Celery salt: Dry 1 cup celery leaves in a low oven or a dehydrator. Now pulverize them and add about 1/8th teaspoon of salt to the leaves. Mix thoroughly and store in an airtight jar.
Pesto: Combine 3 cups of leaves with 2 cloves of garlic, 1/2 cup of olive oil, salt (as per taste), 1 teaspoon of lemon juice, and some basil or parsley leaves in a food processor. Let the machine work its magic and give you a brand new pesto for your Doritos, pasta or pizza!
Salads: Toss a few leaves into your robust green leaf salad. A rich walnut, apple, pear salad mixed with fresh celery leaves and a rich olive oil dressing is enough to fill you up!
Risotto, soups, and stews: Celery leaves go very well with creamy soups and winter stews. You can mix them before serving or add them to the blender while making the soup if you don’t like chewing leaves.
Garnish: You can use these leaves to garnish your pasta, pizzas, and even mojitos. Celery leaves work as a great alternative to any dish that calls for cilantro, parsley, or basil leaves.
Smoothies: A couple of celery leaves blended into the breakfast green smoothie is sure to give you a nutritious start. You can also add these leaves to various fruit smoothies like pineapple, apple, guava, and kiwi.

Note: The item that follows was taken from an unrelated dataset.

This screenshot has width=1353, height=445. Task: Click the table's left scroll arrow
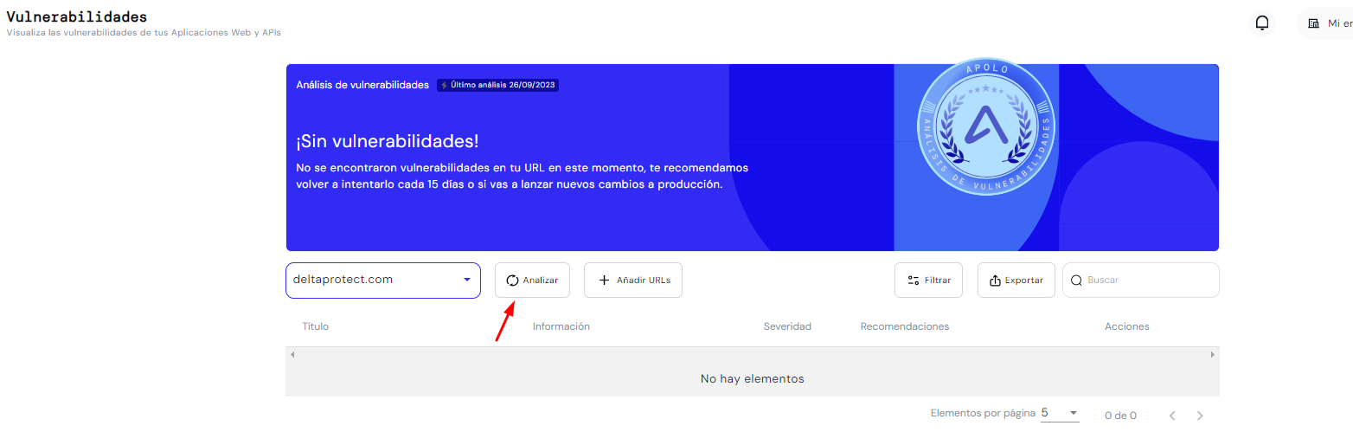pos(292,355)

Celery stalks have a crisp texture, which may not go well with all your dishes. While cooking these recipes, you can use the leaves for getting the taste of celery without the texture of the stalks.
Picking Fresh Celery
Selecting celery is an enjoyable activity. Look for crispy green stalks with dense leaves. Most supermarkets and local stores sell the stalks separated from the leaves. But if you happen to have a farmers market around, you can easily spot a beautiful bunch of intact celery with a copious amount of vibrant, green leaves. That’s the one for you! Grab it and get cooking.